Unfortunately pests won't greet your change to organic gardening by disappearing. But there are things you can do. First of all practise crop rotation to reduce susceptibility to common diseases, and use smart methods like biological control, where you purchase nice insects (like ladybirds) to eat the pesky insects (like aphids). You can also use physical barriers like Enviromesh, which prevents carrot root fly and other nasty bugs from getting to your prize parsnips (and carrots). Once again, The Organic Catalogue has all you'll need. And if you must resort to pesticides, use products with natural plant extracts rather than lab-produced chemicals. Look out for sprays based on extract of neem, a traditional Indian pest-control plant.

Another garden tip is to create your own fertiliser and compost from organic kitchen waste. If you want to do it in style, get hold of a wormery where carefully chosen worms process waste into rich nutritious compost that will be a hit with your cabbages and just about everything else you're growing. And yes, this does mean you can even buy worms online. Try Green Shop.

If you've used peat in your garden in the past, stop right now. Peat is extracted from peat bogs, which are delicate natural environments and which take a very long time to form. The mass destruction of these bogs is a serious threat to certain species of plants and animals. An excellent peat substitute is coir (pronounced 'coy-ya'), which is derived from coconut fibre. Pester your garden centre to stock it.

Since it's getting dark now, let's move indoors, pausing briefly to point out that for lovely summer evenings in the garden, you might like to try solar-powered lights which charge in the daylight, then create mood lighting at night.

Indoors, recycling is one of the obvious ways to make your lifestyle more sustainable. Buy yourself some sturdy plastic crates and collect glass, tins, aluminium foil, paper and plastics. Most supermarkets have recycling points, and in cities local authorities often provide roadside facilities in local areas. To find out if your local council runs a kerbside scheme, where recycling boxes are collected from your home (or to lobby them to start one), visit The Green Directory where you can search for the contact details of people to talk to.

Another form of recycling is to think twice before throwing away household objects that you don't want any more. Your old TV, computer or sofa might not be what you want any more but chances are that someone out there would be delighted to have it. Give your favourite charity shop a call and ask if they'll sell the things you no longer need. That way you avoid sending more waste to landfill sites and you help to raise money for causes you care about, so everybody's a winner.
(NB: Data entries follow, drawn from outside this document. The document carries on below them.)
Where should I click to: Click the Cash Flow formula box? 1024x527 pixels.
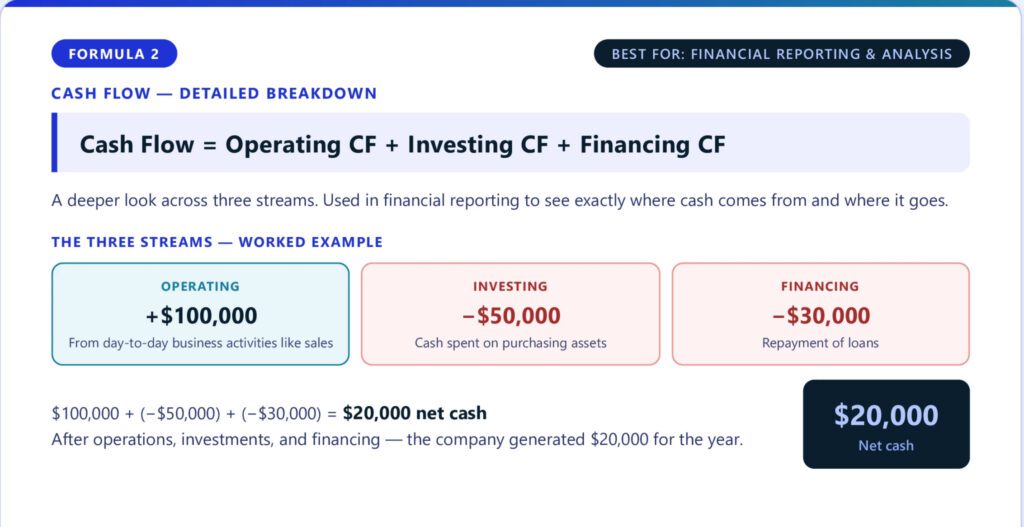[510, 143]
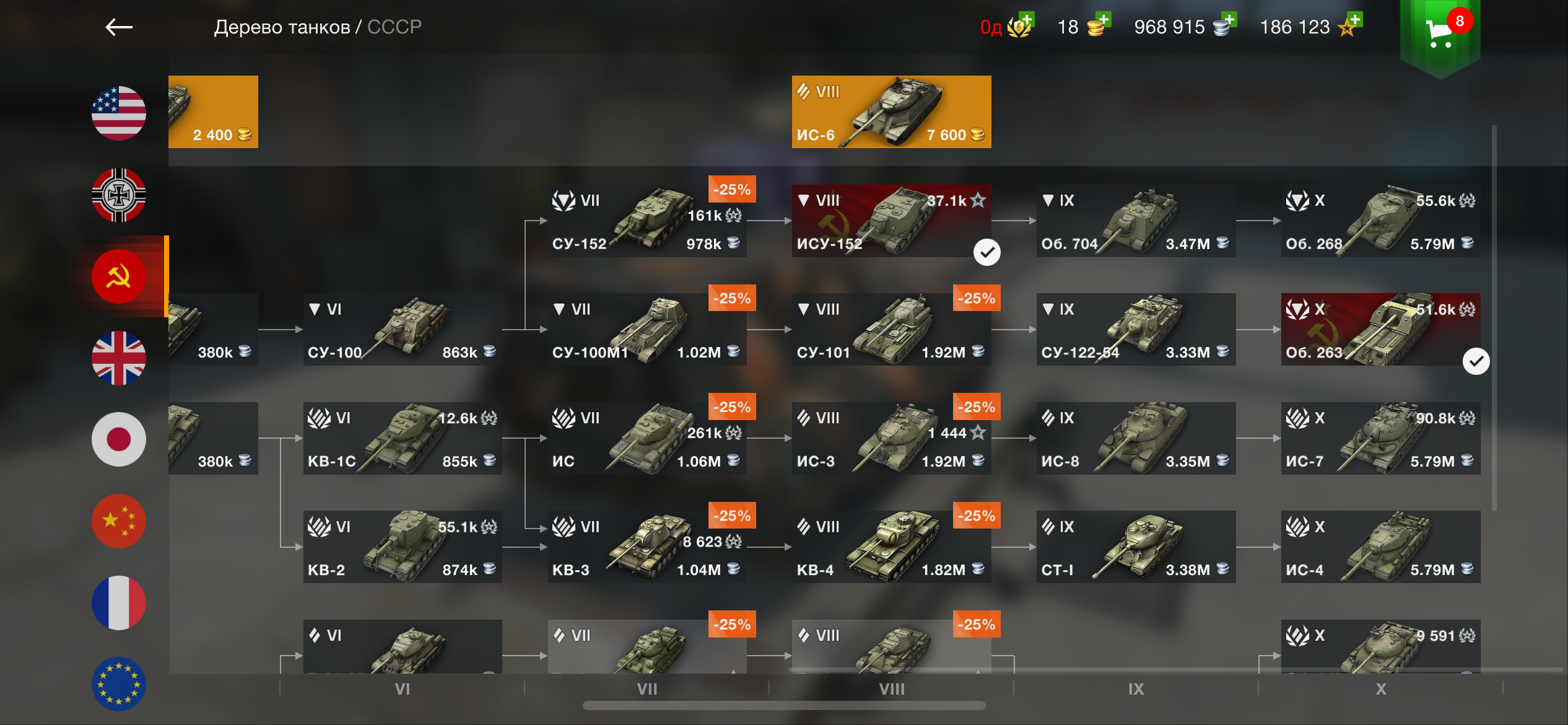Open the ИС-7 tier X node
The height and width of the screenshot is (725, 1568).
[x=1381, y=439]

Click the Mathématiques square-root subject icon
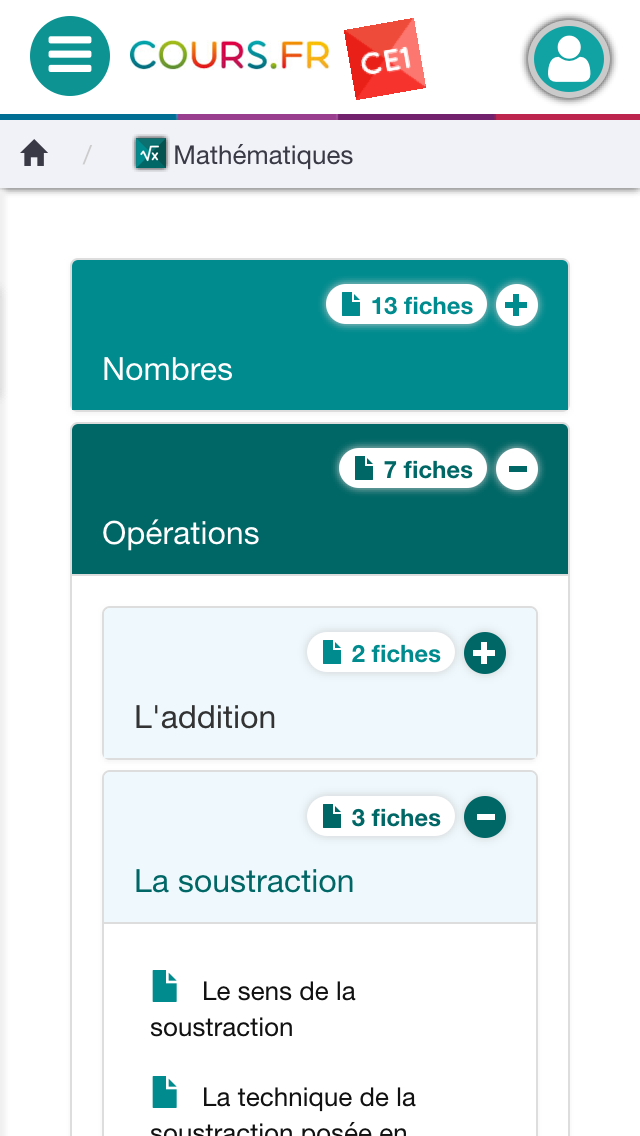[x=151, y=154]
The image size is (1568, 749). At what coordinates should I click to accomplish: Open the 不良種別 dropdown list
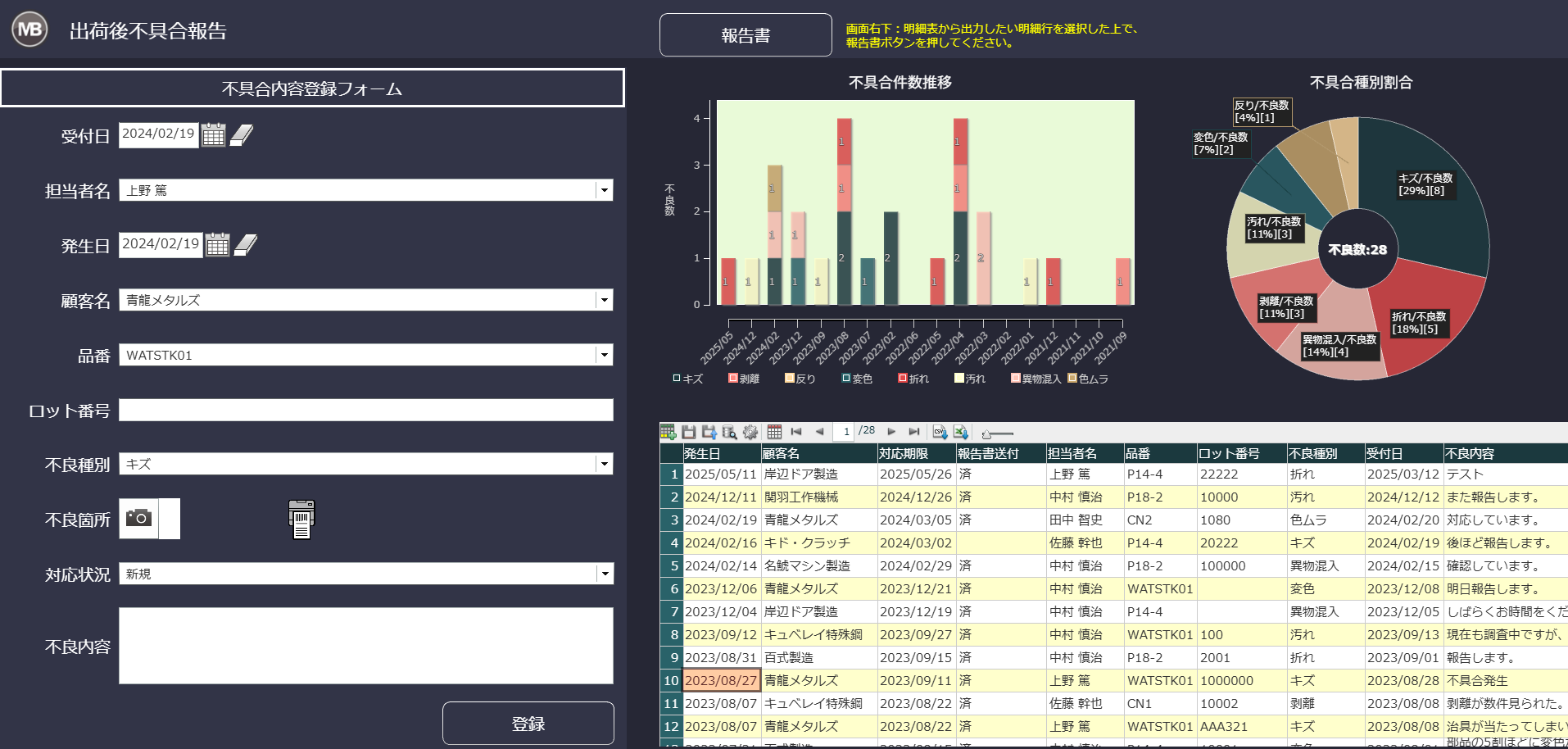click(604, 464)
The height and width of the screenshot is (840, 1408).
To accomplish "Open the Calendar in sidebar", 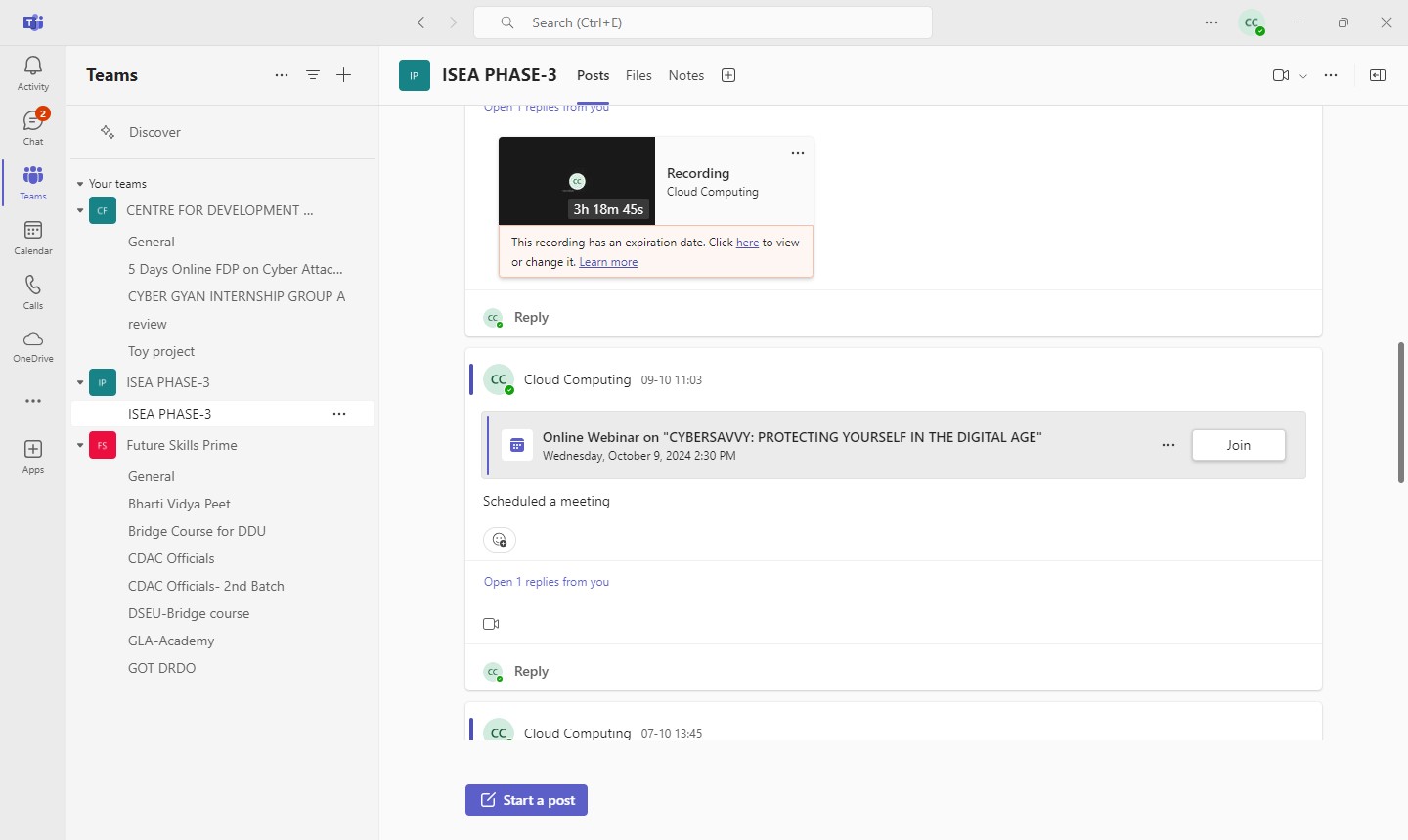I will 33,237.
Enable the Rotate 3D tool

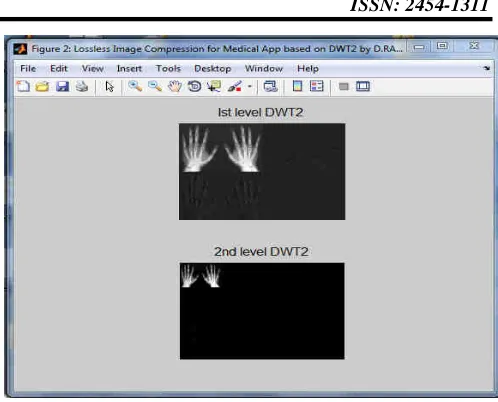(x=194, y=87)

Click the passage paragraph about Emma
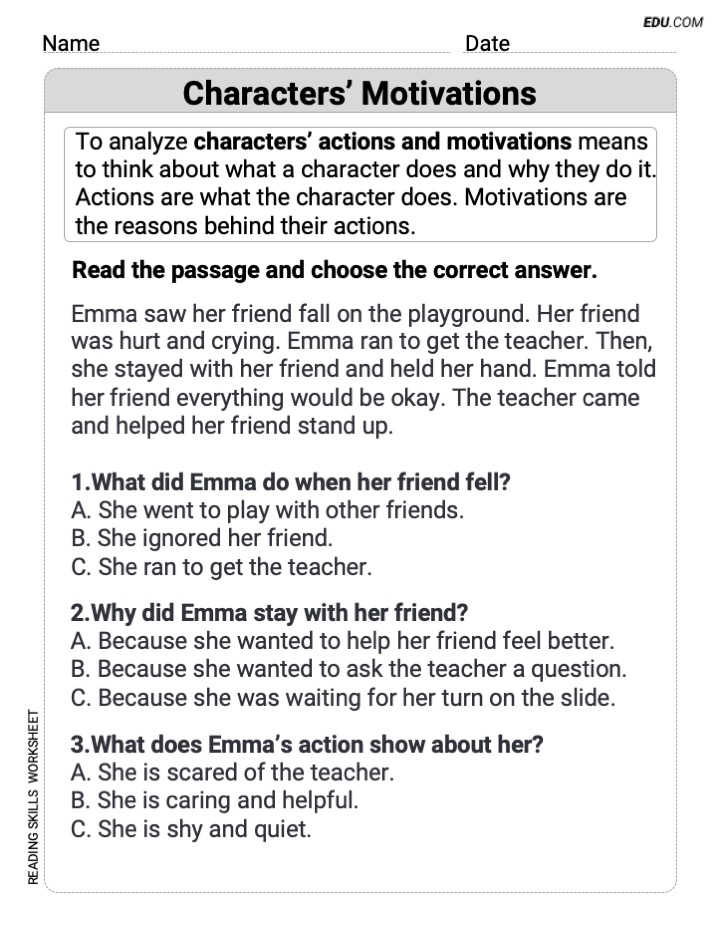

While you're at the charity shop, have a look around. You might find that elusive something you've spent months looking for, and this way you won't be adding momentum to our voracious consumer society.

Nobody likes household chores but you can make them easier, on your conscience at least, by carefully choosing the cleaning products you use. You'll want to avoid companies that still test on animals, including Clairol, Lever Bros, and 3M (Post-It notes etc). For a fuller list visit People for the Ethical Treatment of Animals (PeTA).

Another important issue with cleaning products is what's in them. Chlorine bleach is highly toxic and a bad thing to be flushing into the sewage system, and not all detergents break down into harmless substances when we wash them down the sink. By choosing a range like Ecover, available from many supermarkets and health food shops, or online from Green Shop, you can be sure that you're not adding to pollution while you're adding sparkle round the rim of the loo.

Finally, when decorating your home, remember to choose lead-free paints which have low-levels of 'volatile organic compounds (VOCs). It'll save you from breathing nasty fumes and it's kinder to the atmosphere too. And, when the paint's dry, all you need to add are a few fair trade crafts for a finishing touch, and you'll have the ultimate green home, whatever your favourite colour.